§ Exercise objective: Transcribe exactly, and only, the lines from the one containing "How do I perform: Select the Web mode label?" through the end of the entries below, leaving the pictures out.

§ Input for this task:
● ● ● ● ●
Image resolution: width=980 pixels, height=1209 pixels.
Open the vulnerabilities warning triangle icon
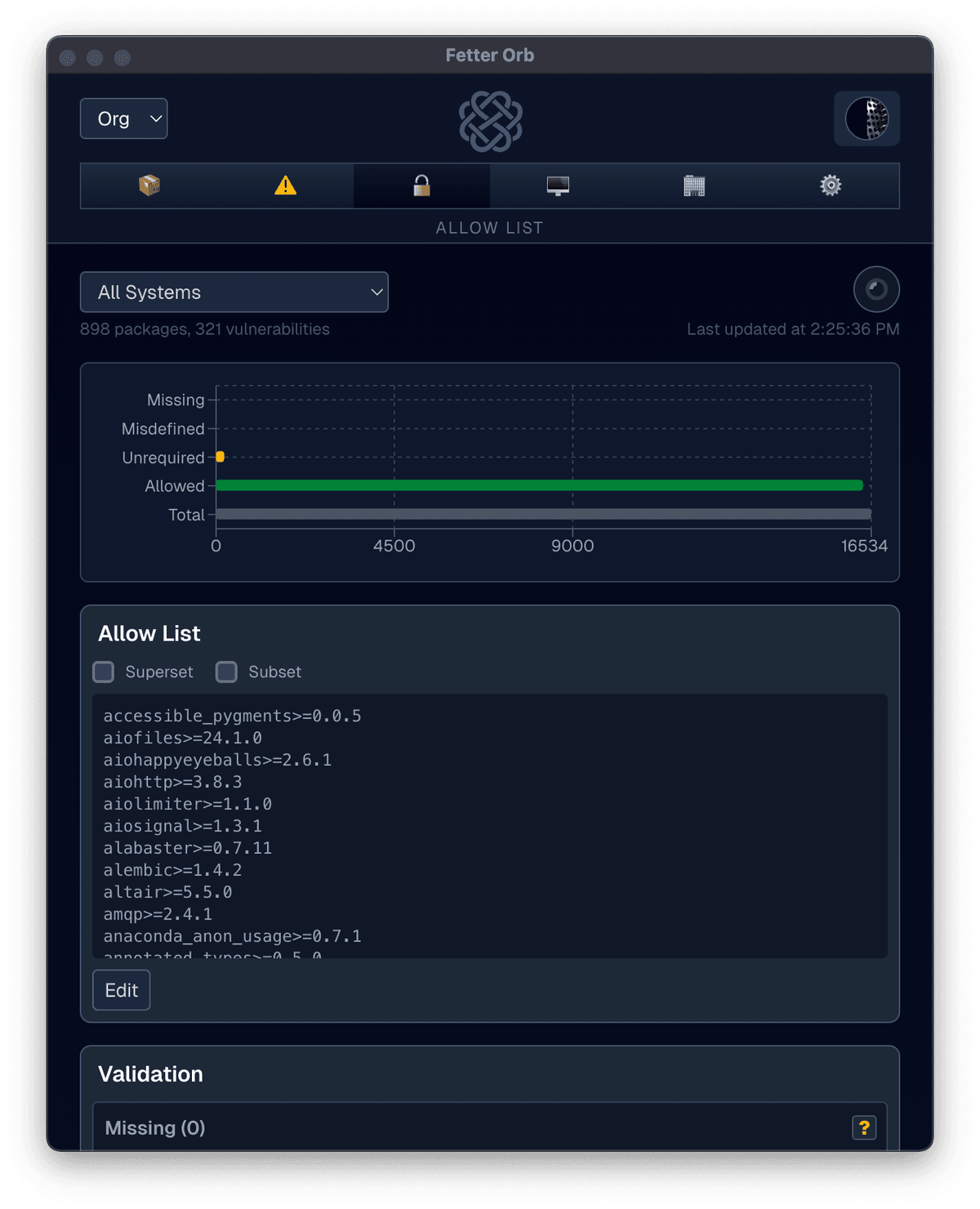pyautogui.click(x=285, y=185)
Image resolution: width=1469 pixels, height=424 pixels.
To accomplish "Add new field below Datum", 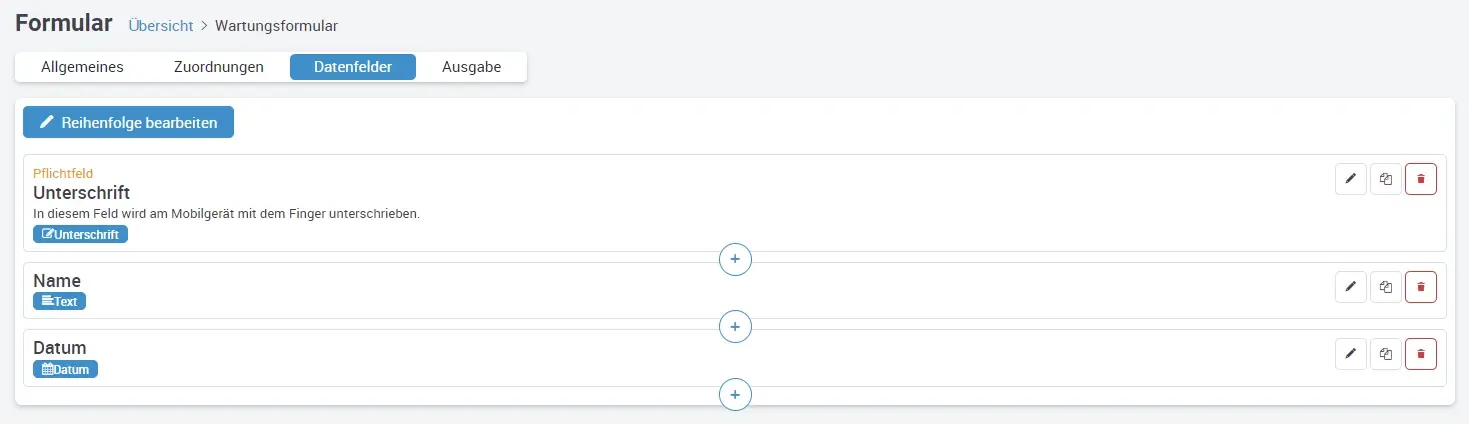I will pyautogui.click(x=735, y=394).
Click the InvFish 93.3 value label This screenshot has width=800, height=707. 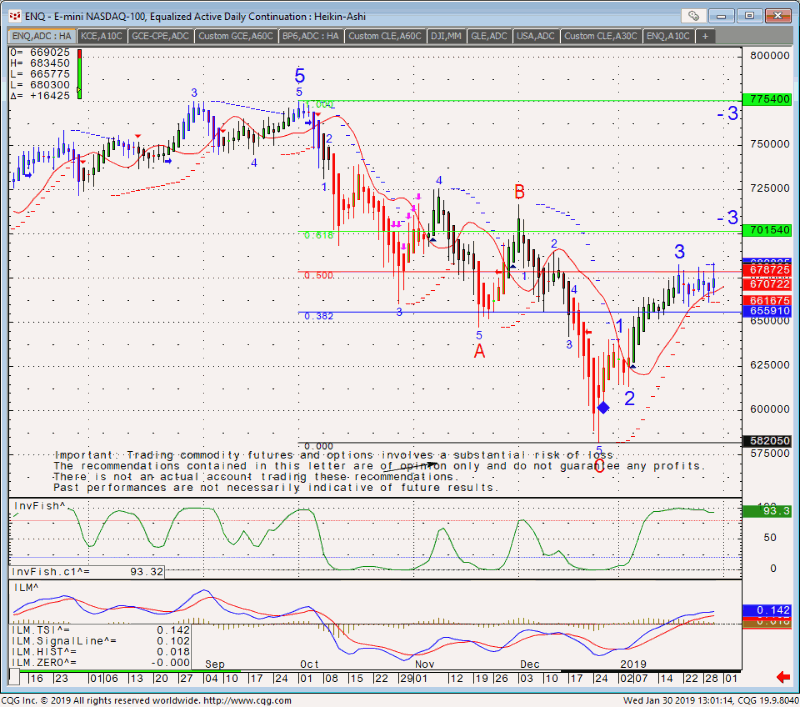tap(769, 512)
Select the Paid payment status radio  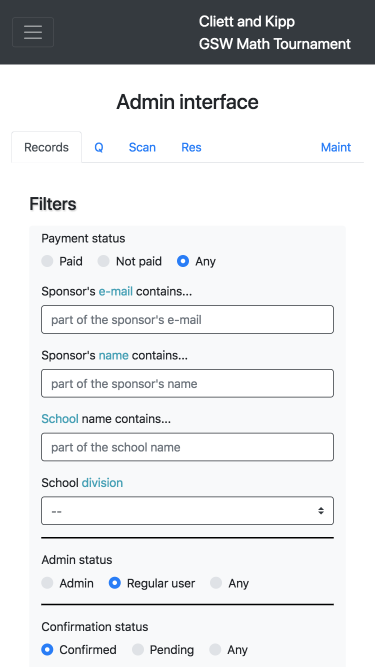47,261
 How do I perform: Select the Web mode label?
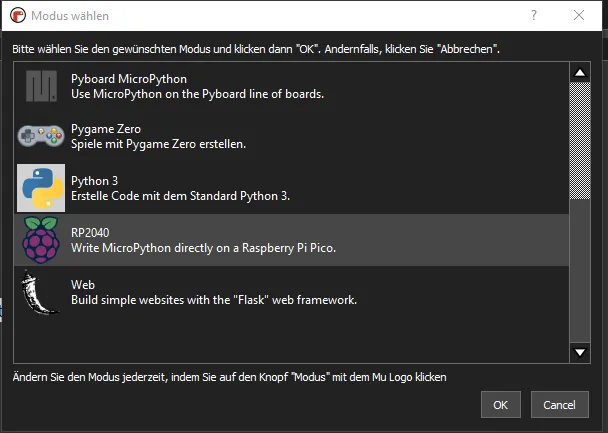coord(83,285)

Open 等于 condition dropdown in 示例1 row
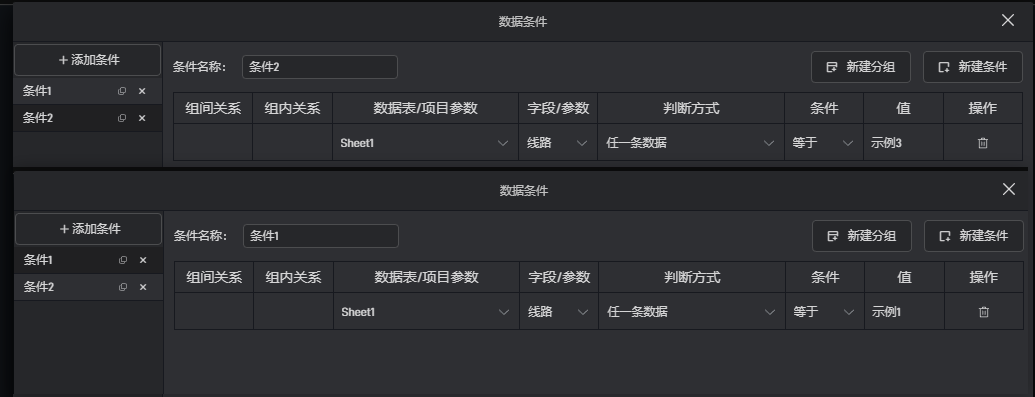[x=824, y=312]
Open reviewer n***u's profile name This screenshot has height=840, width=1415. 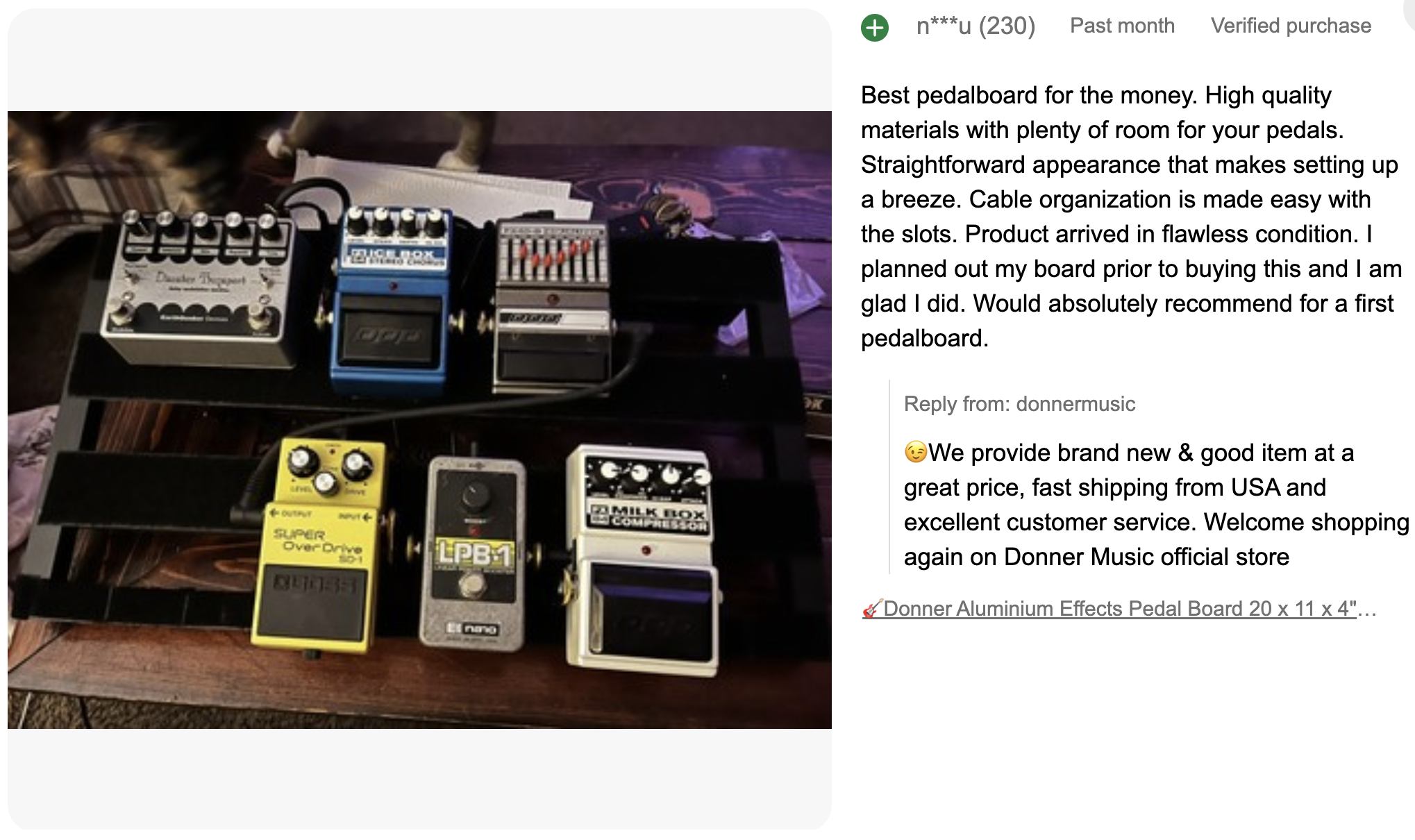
● ● ● ● ●
§ Result below:
 How do I perform: Select the Web mode label?
coord(83,285)

Open 等于 condition dropdown in 示例1 row
[x=824, y=312]
Open reviewer n***u's profile name This screenshot has height=840, width=1415. 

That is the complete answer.